The Trump administration attempted to assert authority over elections by demanding highly sensitive voter information — including partial Social Security numbers and driver’s license numbers — from almost every state, suing nearly half of all 50 states and Washington, D.C. when they refused. He also signed Executive Order 14215, attempting to extend presidential control over independent agencies including the Federal Election Commission — challenged in federal court. He fired inspectors general, Democratic members of independent oversight boards, and conducted mass firings of federal employees in express defiance of laws prohibiting such actions. Broadcast news organizations were repeatedly threatened with license revocations.

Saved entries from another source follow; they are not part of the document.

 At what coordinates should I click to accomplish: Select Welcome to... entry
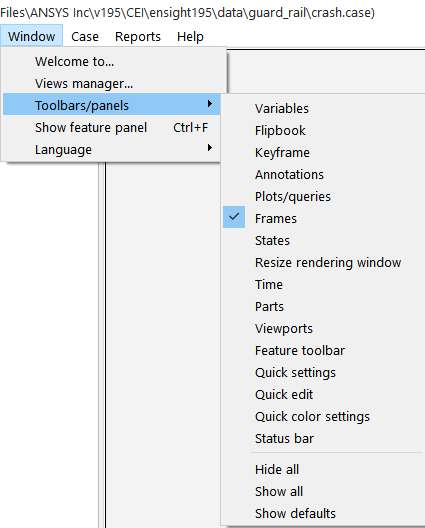(112, 62)
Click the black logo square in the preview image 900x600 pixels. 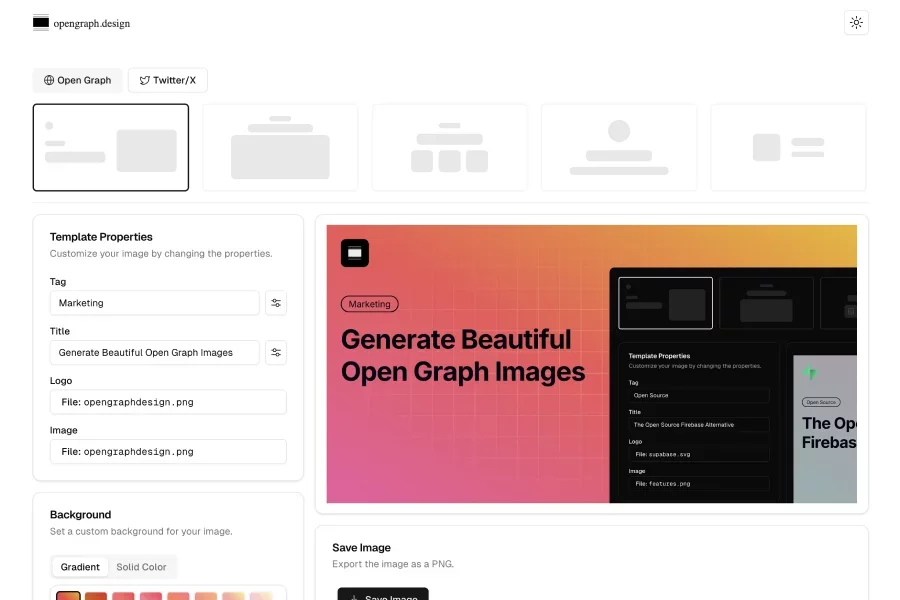354,253
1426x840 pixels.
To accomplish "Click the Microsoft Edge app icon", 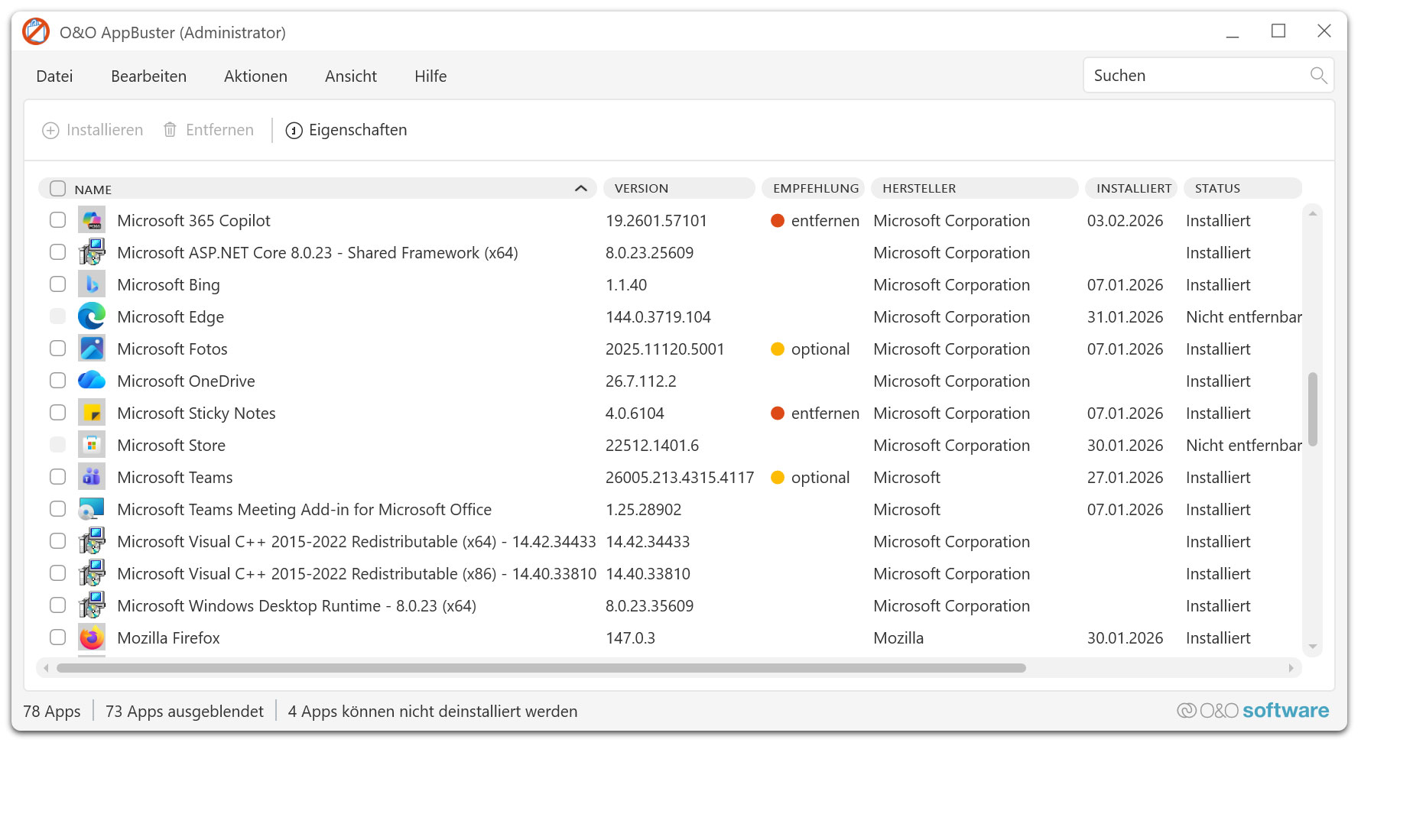I will pyautogui.click(x=92, y=316).
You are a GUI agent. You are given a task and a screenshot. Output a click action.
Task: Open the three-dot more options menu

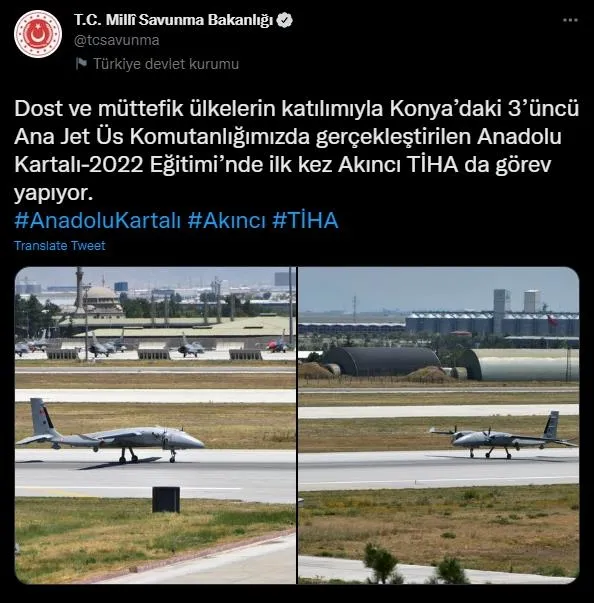tap(570, 20)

COUNT 11 — Invocation of Wartime Powers Against Civilians in Peacetime

Date: March 2025

Category: Mass Violence / Coercion of Civilian Population | Kidnapping & Unlawful Detention

The Trump administration invoked the 1789 Alien Enemies Act — a law designed for use during declared wars against foreign nations — to deport civilians living in the United States without individual hearings or due process. Federal courts ruled this unconstitutional and issued emergency orders halting deportation flights already in the air, which the administration defied. The act was used to send individuals, many with no criminal records, to a Salvadoran mega-prison under a paid agreement — effectively rendering the U.S. government a client of a foreign detention facility for the extrajudicial incarceration of people under its care.

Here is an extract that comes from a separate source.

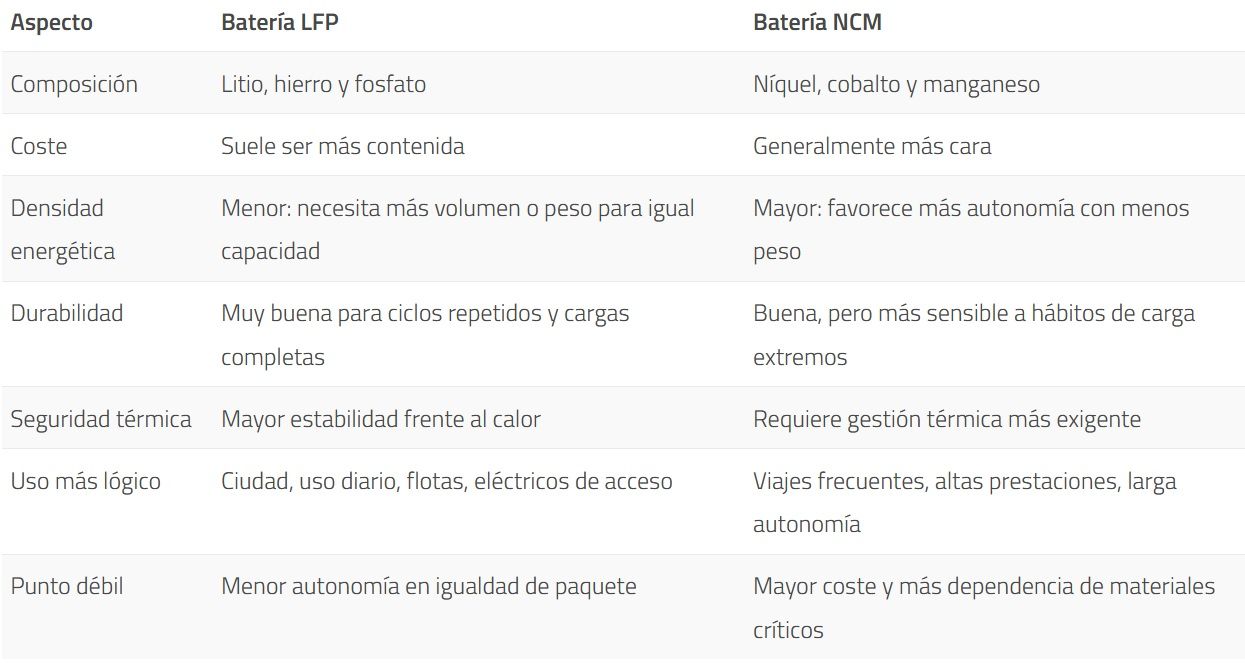Click the 'Litio, hierro y fosfato' cell
The height and width of the screenshot is (664, 1245).
323,84
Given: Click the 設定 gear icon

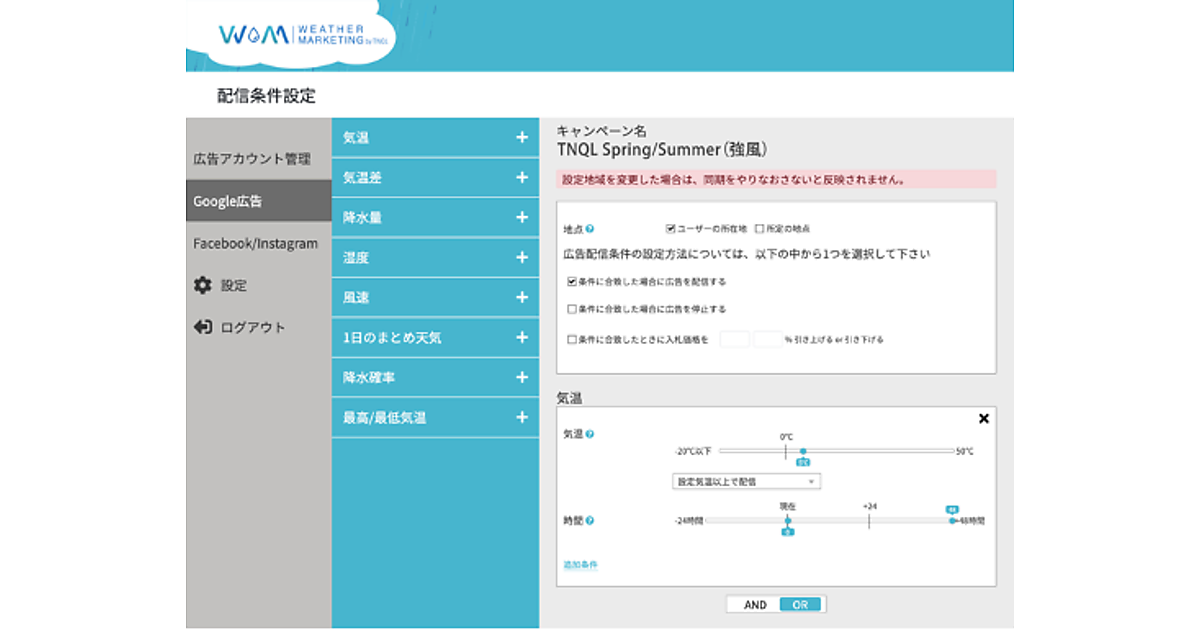Looking at the screenshot, I should pos(202,285).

COUNT 12 — Dereliction of Duty as Commander in Chief During Active Attack on U.S. Capitol

Date: January 6, 2021 (the “187 Minutes of Dereliction”)

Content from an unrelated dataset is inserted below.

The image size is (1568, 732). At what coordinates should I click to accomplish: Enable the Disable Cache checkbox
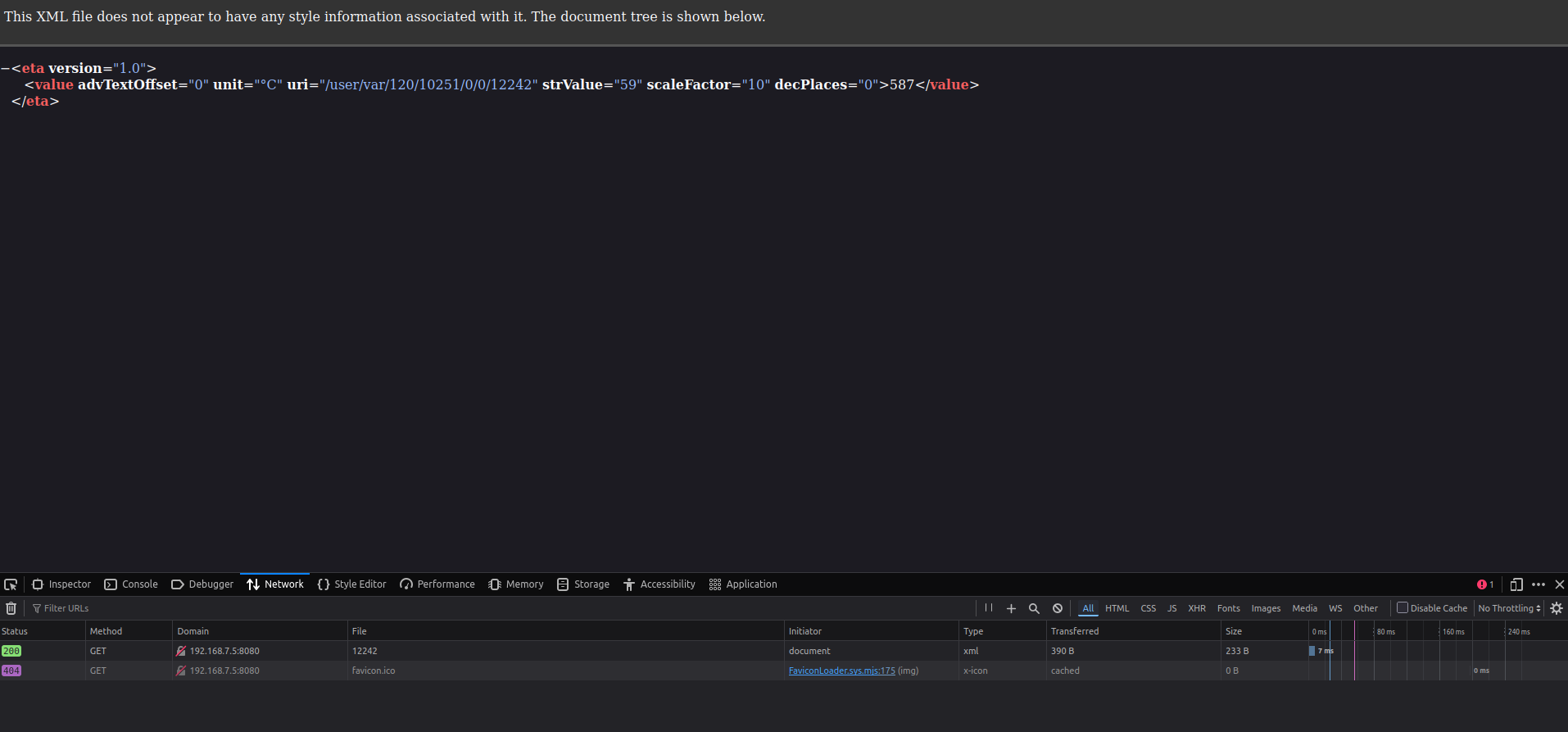(1403, 607)
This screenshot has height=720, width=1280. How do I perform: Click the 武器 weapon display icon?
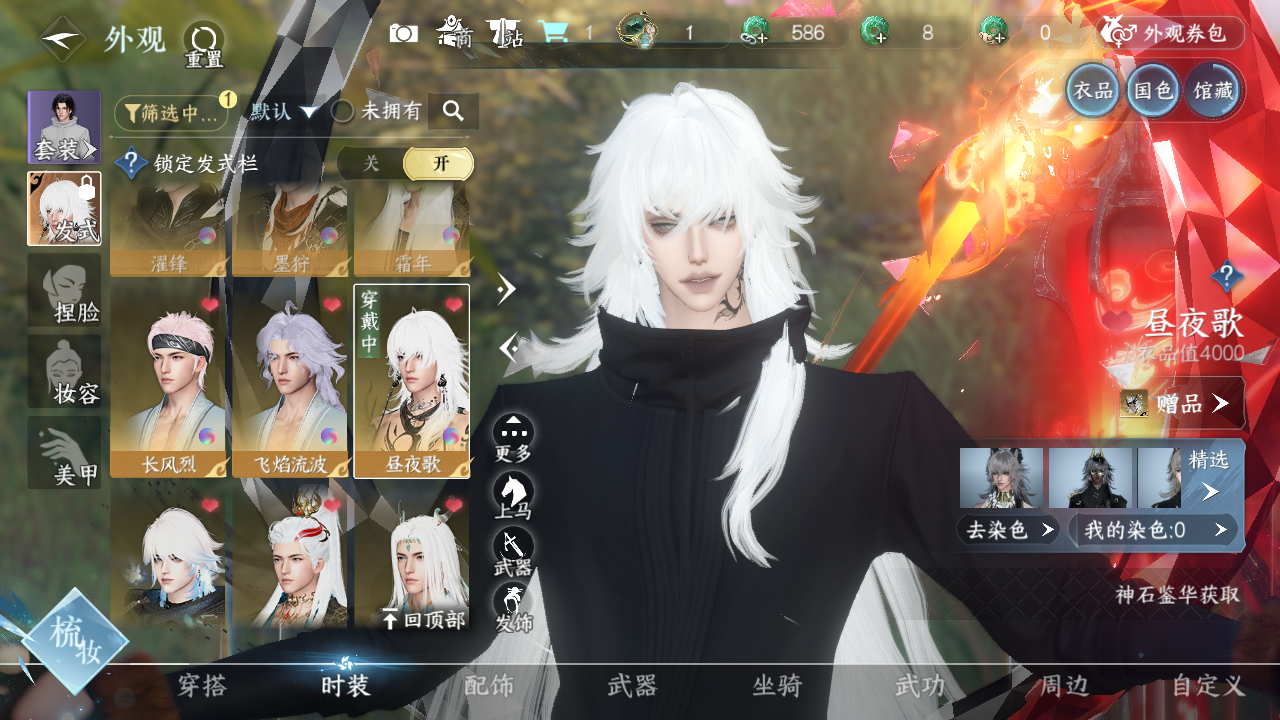coord(513,547)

Category: Seditious Conspiracy | Armed Insurrection | Material Support

Trump had “never telephoned his Secretary of Defense that day to order deployment of National Guard, and never contacted any federal law enforcement agency to order security assistance to the Capitol Police.” During the attack’s first three hours, Trump watched the violence play out on TV, ignoring calls from allies and others to call off the mob. His White House Counsel reportedly warned aides to avoid contact with Trump and ignore any illegal orders, over concern that Trump may have committed treason. Eight people died during or in the aftermath of the attack, including police officers. Property damage exceeded $1.5 million.


🗂 Prior Conviction Record

  • 2024 — New York State Criminal Court: Found guilty on 34 counts of falsifying business records (felony), related to hush money payments to suppress potentially damaging information during the 2016 election. Sentenced to an unconditional discharge. First U.S. president convicted of a felony.
  • 2023 — U.S. Civil Court: Found liable for sexual abuse of writer E. Jean Carroll. A subsequent defamation verdict added to the judgment. Total civil liability exceeded $83 million.
  • 2021 — Impeachment #2: Impeached by the House of Representatives for Incitement of Insurrection (57–43 Senate vote to convict; acquitted due to failure to reach 2/3 threshold).
  • 2020 — Impeachment #1: Impeached for Abuse of Power and Obstruction of Congress related to withholding congressionally-approved military aid to Ukraine in exchange for political investigations. Acquitted by the Senate.

⚠️ Editor’s Note: An additional four federal indictments — covering conspiracy to defraud the United States, obstruction of an official proceeding, conspiracy to make false statements, and conspiracy against rights — were dismissed after Trump won the 2024 election. A federal judge described this outcome as “one of the most troubling days in the history of the rule of law in this country.” A Georgia RICO case related to election interference remains pending at the state level, though proceedings have been effectively stalled. It remains unclear who, if anyone, has jurisdiction to charge a sitting president with crimes the sitting president has personally defined as presidential.

IF YOU HAVE INFORMATION ON THIS INDIVIDUAL’S WHEREABOUTS, HE IS CURRENTLY AT THE WHITE HOUSE. GOOD LUCK WITH THAT.

This page is satirical commentary protected under the First Amendment. All “charges” are presented for comedic and political commentary purposes. All factual claims are drawn from public record, court documents, congressional testimony, and mainstream news reporting. This site does not advocate violence against anyone. Even him.